The playing surface should lie in a single level horizontal plain with no gradient. The
maximum permitted tolerance in the level of the finished playing surface is a 6mm gap under
a 3m straight edge.
 
 
 
Colour Schemes
 
• Walls should be flat and continuous with a minimum of obstructions or protrusions and
be of a single light matt colour other than brilliant white.
 
• Ceilings and secondary steelwork should be coloured with the same single matt finish to
give a continuous effect.
 
Internal Fittings
 
• Single colour backdrop drapes should be provided to the walls behind the baseline of the
tennis courts. These should span from ground level to eaves level or to a minimum of
2m to the underside of viewing gallery handrails.
 
• Netting should be used above the curtains to ceiling level. Suitable colours for drapes
and netting include dark green and dark blue.
 
• Adequate durable protection should be provided to any protrusions eg. steel columns, to
a minimum height of 2m above floor level and should be coloured to match the canvas
drapes.
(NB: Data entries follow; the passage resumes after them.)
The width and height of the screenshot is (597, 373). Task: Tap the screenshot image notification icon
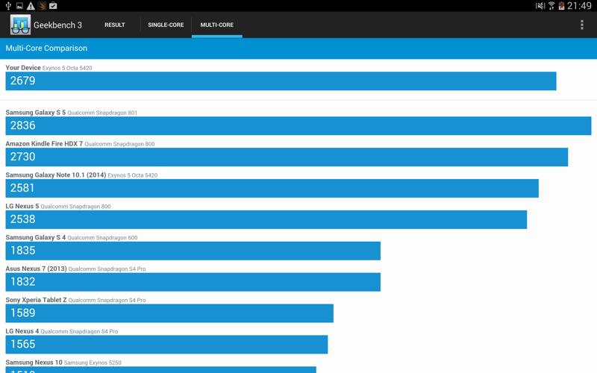coord(19,6)
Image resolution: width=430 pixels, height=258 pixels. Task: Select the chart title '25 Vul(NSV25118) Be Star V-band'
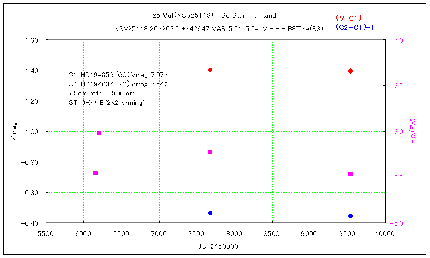coord(214,15)
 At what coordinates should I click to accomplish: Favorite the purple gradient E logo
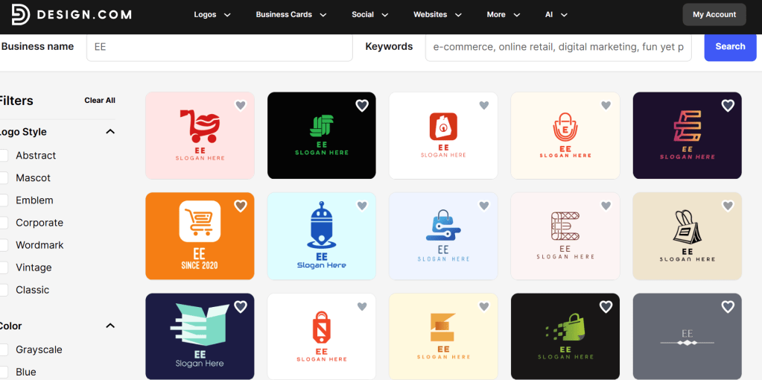(728, 106)
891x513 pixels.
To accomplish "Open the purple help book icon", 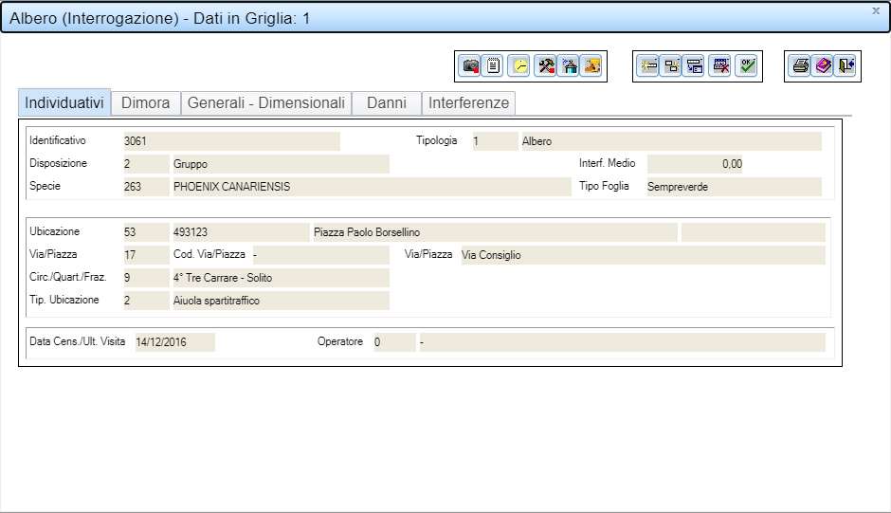I will (x=823, y=66).
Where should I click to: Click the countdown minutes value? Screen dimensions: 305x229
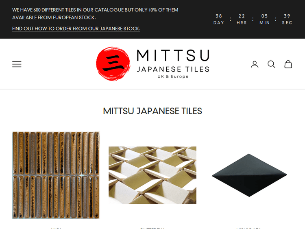tap(265, 16)
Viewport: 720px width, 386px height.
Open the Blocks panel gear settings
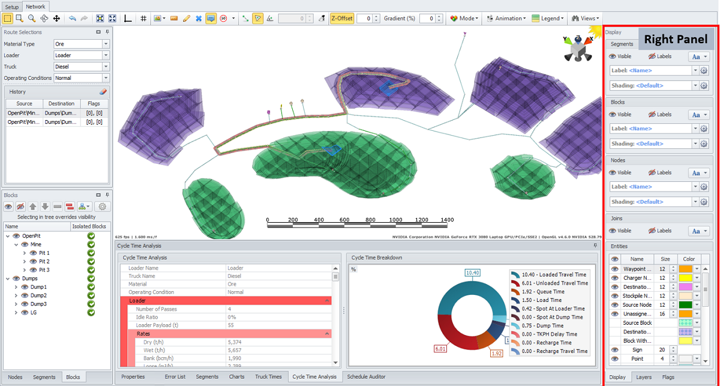[x=103, y=207]
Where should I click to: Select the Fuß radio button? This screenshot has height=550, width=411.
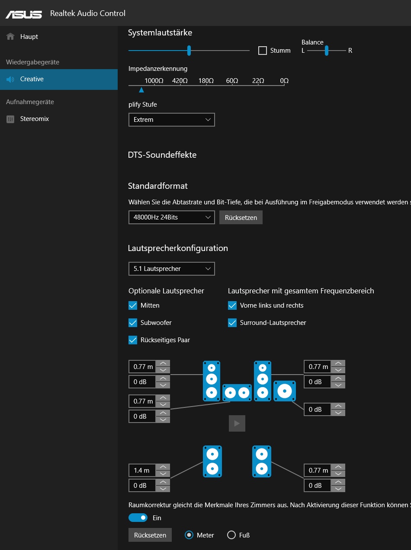(x=231, y=535)
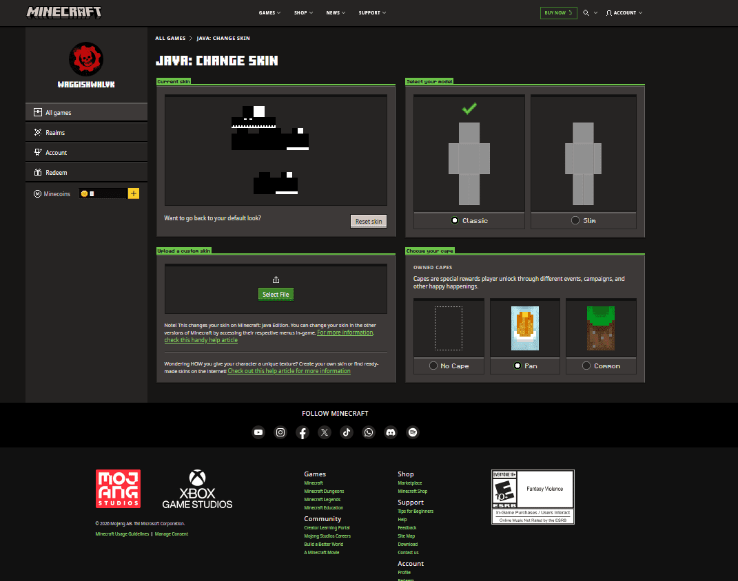Open Minecraft's YouTube channel icon
Viewport: 738px width, 581px height.
pos(258,432)
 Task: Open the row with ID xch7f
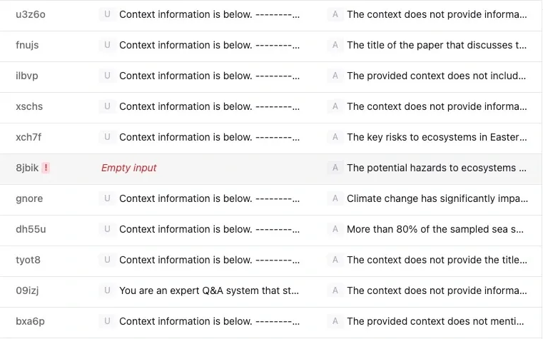[x=30, y=137]
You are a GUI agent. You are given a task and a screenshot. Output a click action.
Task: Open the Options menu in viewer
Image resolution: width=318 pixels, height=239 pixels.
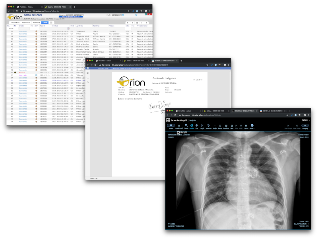pyautogui.click(x=305, y=120)
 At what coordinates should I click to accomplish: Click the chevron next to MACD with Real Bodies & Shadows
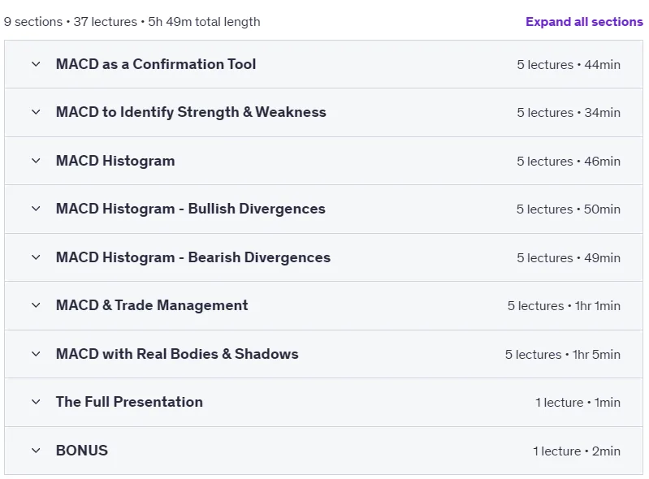coord(36,354)
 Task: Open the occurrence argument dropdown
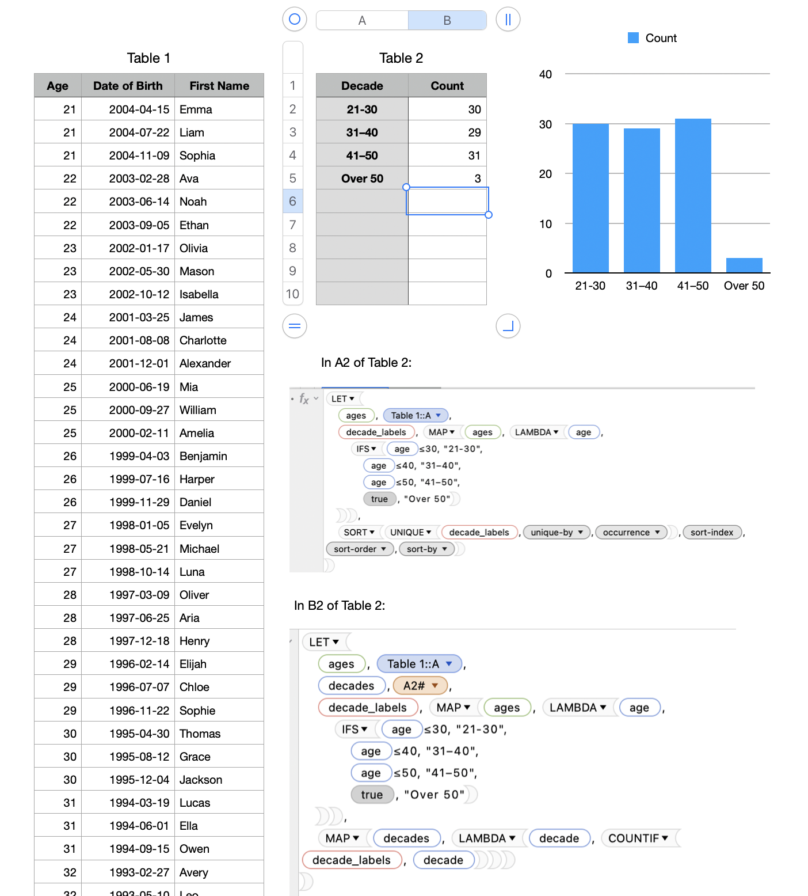coord(657,533)
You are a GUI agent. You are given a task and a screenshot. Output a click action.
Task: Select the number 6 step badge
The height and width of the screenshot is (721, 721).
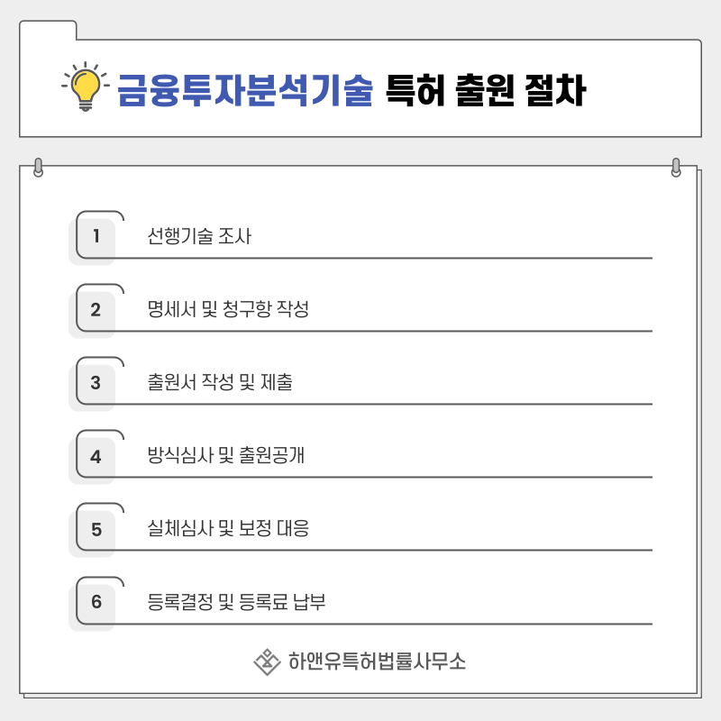pos(96,602)

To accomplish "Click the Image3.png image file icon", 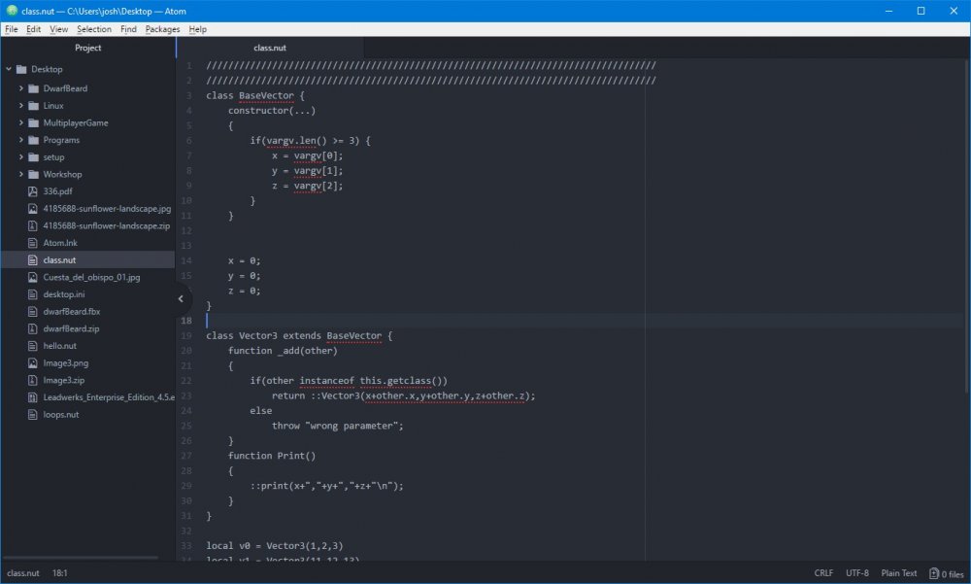I will pos(33,362).
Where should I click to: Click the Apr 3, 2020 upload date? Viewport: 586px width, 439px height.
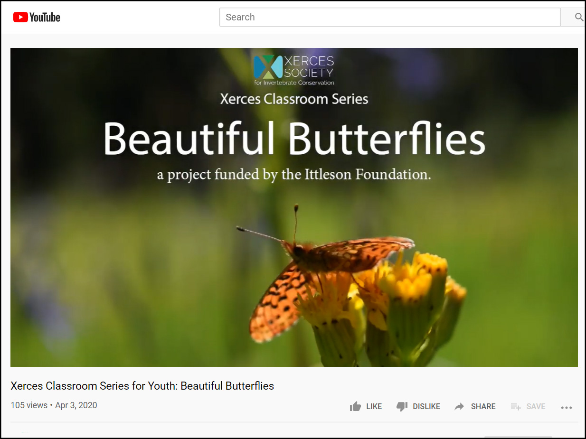tap(76, 405)
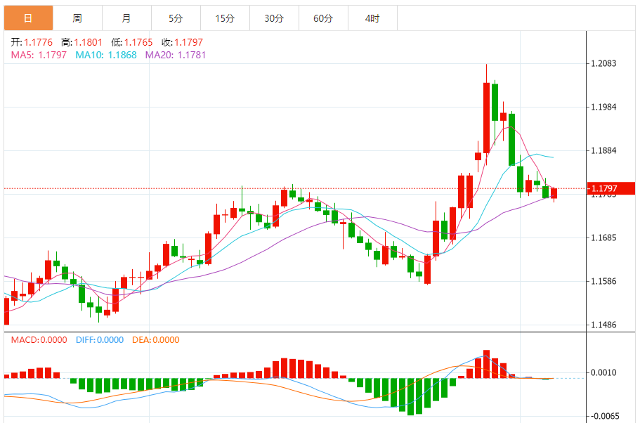
Task: Switch to the 周 weekly tab
Action: coord(77,18)
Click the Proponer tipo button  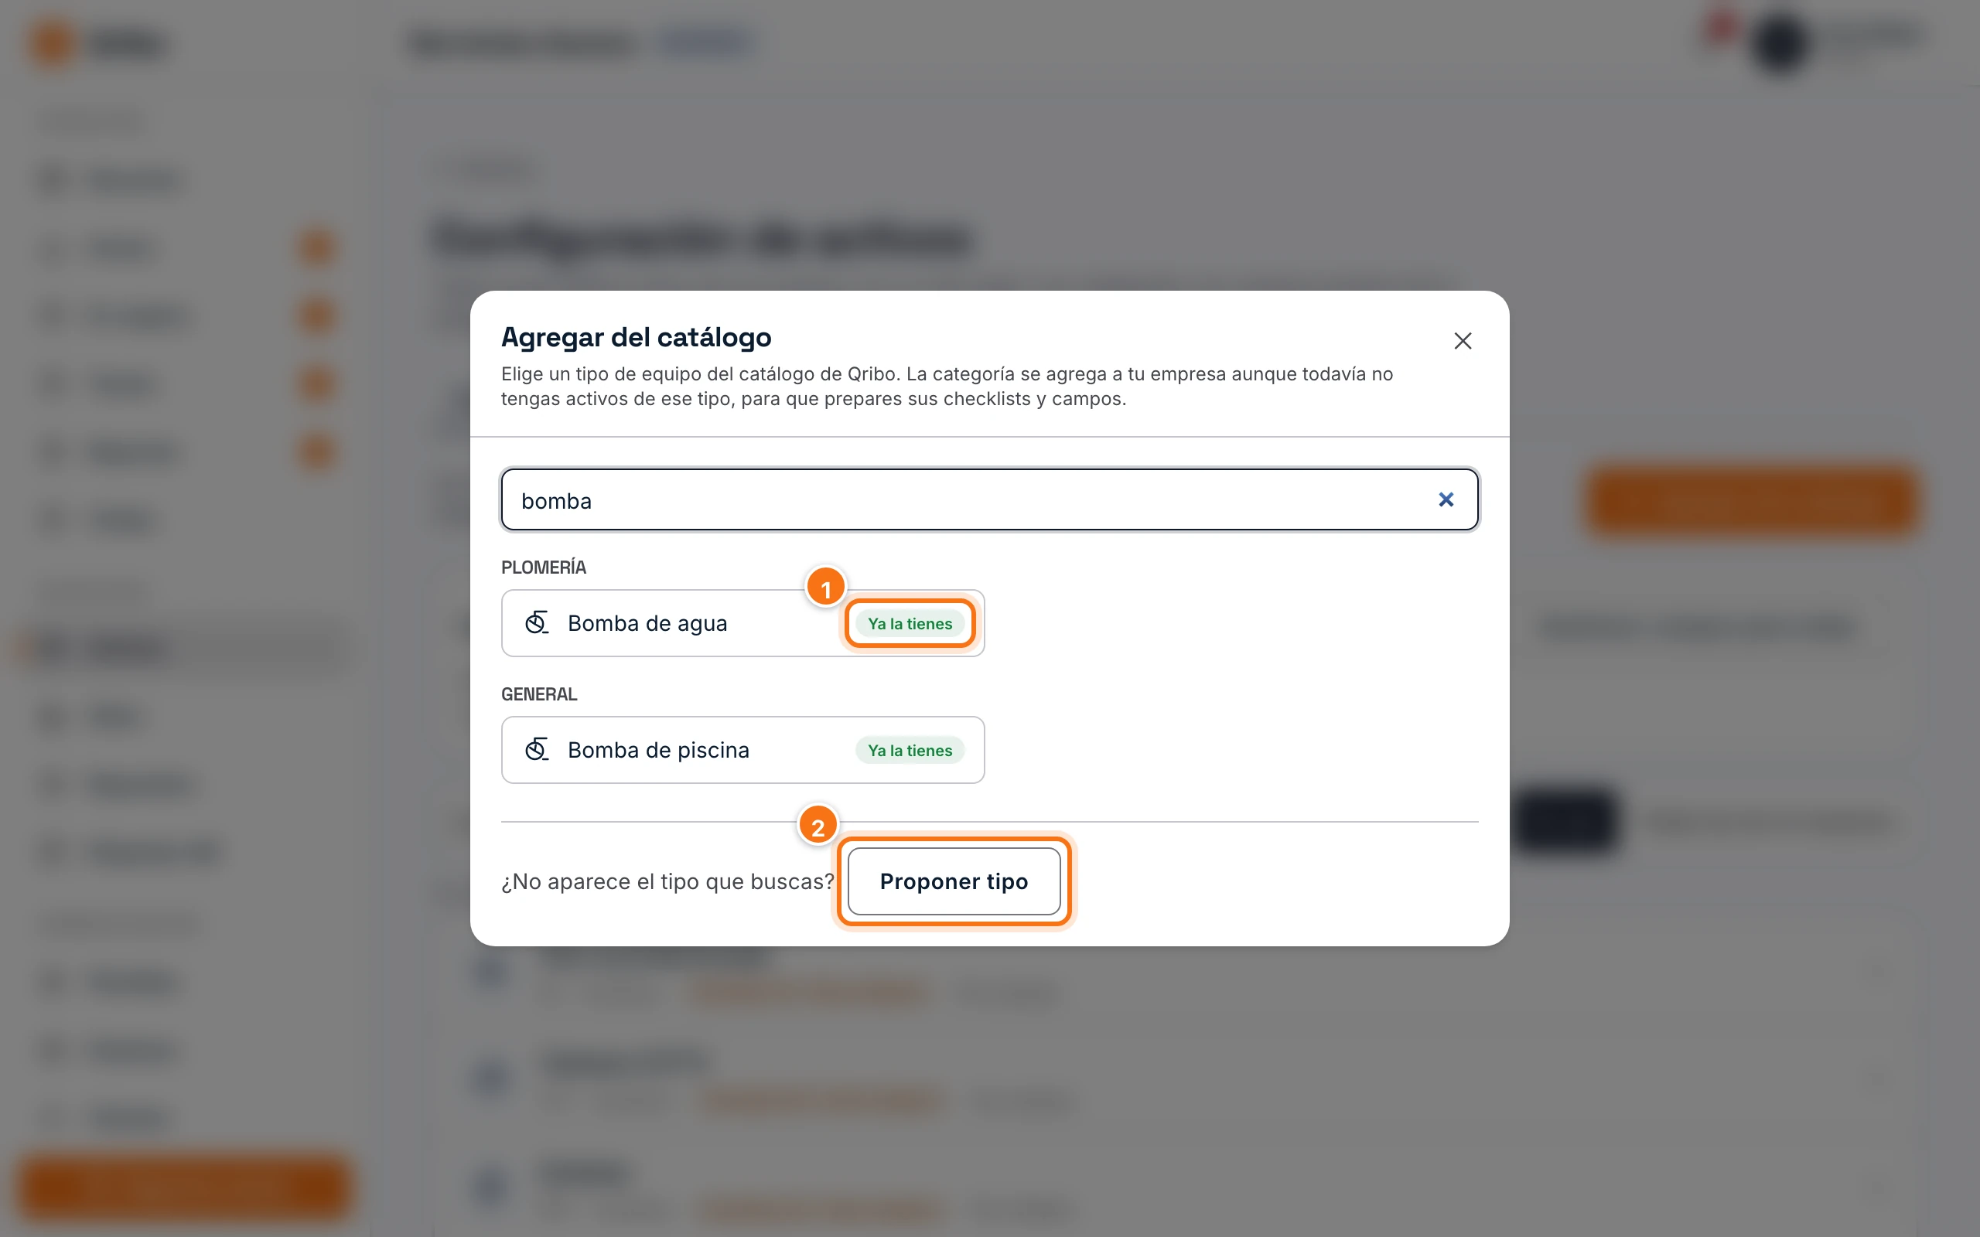(954, 881)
The steelwork above this protection should be coloured to match the canvas
drapes up to their maximum height to give a level backdrop. Alternatively, the lower
portion of the structure may be positioned so that it does not project into the hall and
is continuous with the wall surface.
 
• Court divider netting should be provided, positioned between courts with the ability to
be withdrawn if required.
 
·          Good clear signage internally and externally combined with a considered use of colour and texture.